** Opening EXTRACTED INFORMATION block **

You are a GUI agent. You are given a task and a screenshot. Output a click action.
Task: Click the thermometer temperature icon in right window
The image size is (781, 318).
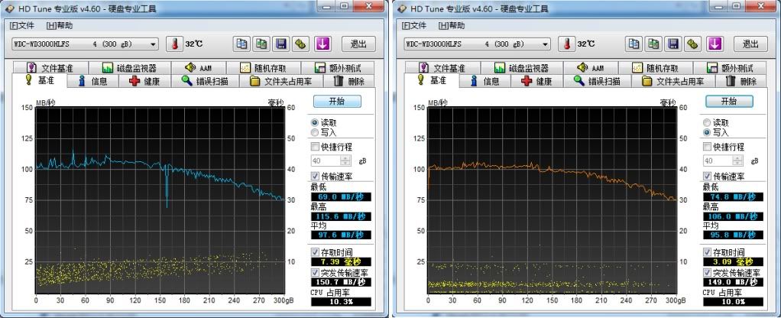(566, 44)
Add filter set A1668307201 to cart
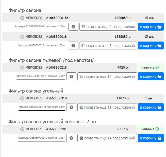This screenshot has width=166, height=157. [151, 138]
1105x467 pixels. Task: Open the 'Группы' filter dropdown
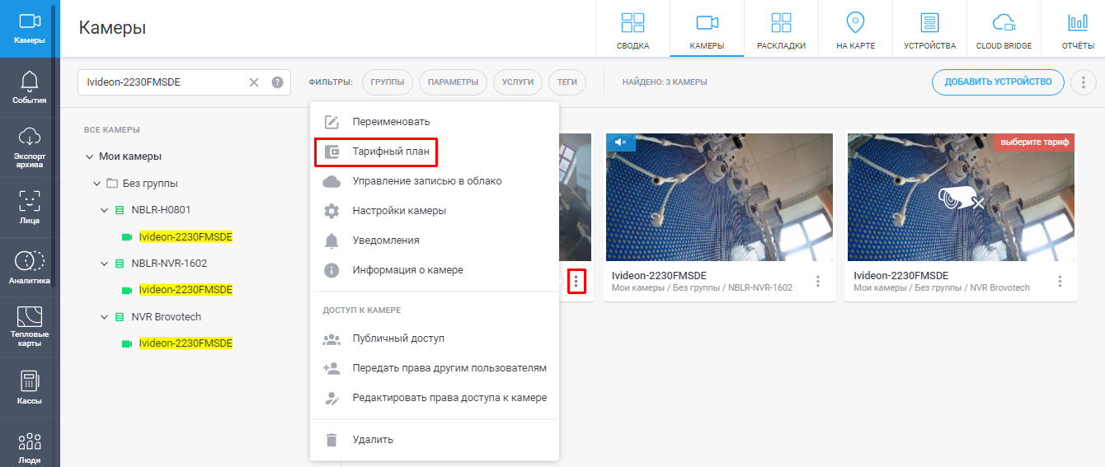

** Closing EXTRACTED INFORMATION block **

[INSTRUCTIONS FOR THE TASK]: Repeat the records above exactly, omitting every picture.

[WRITTEN SOLUTION]:
You are a GUI agent. You are given a task and a screenshot. Output a click action.
Task: Click the thermometer temperature icon in right window
The image size is (781, 318).
(566, 44)
Add filter set A1668307201 to cart
This screenshot has width=166, height=157. [151, 138]
1105x467 pixels. Task: Open the 'Группы' filter dropdown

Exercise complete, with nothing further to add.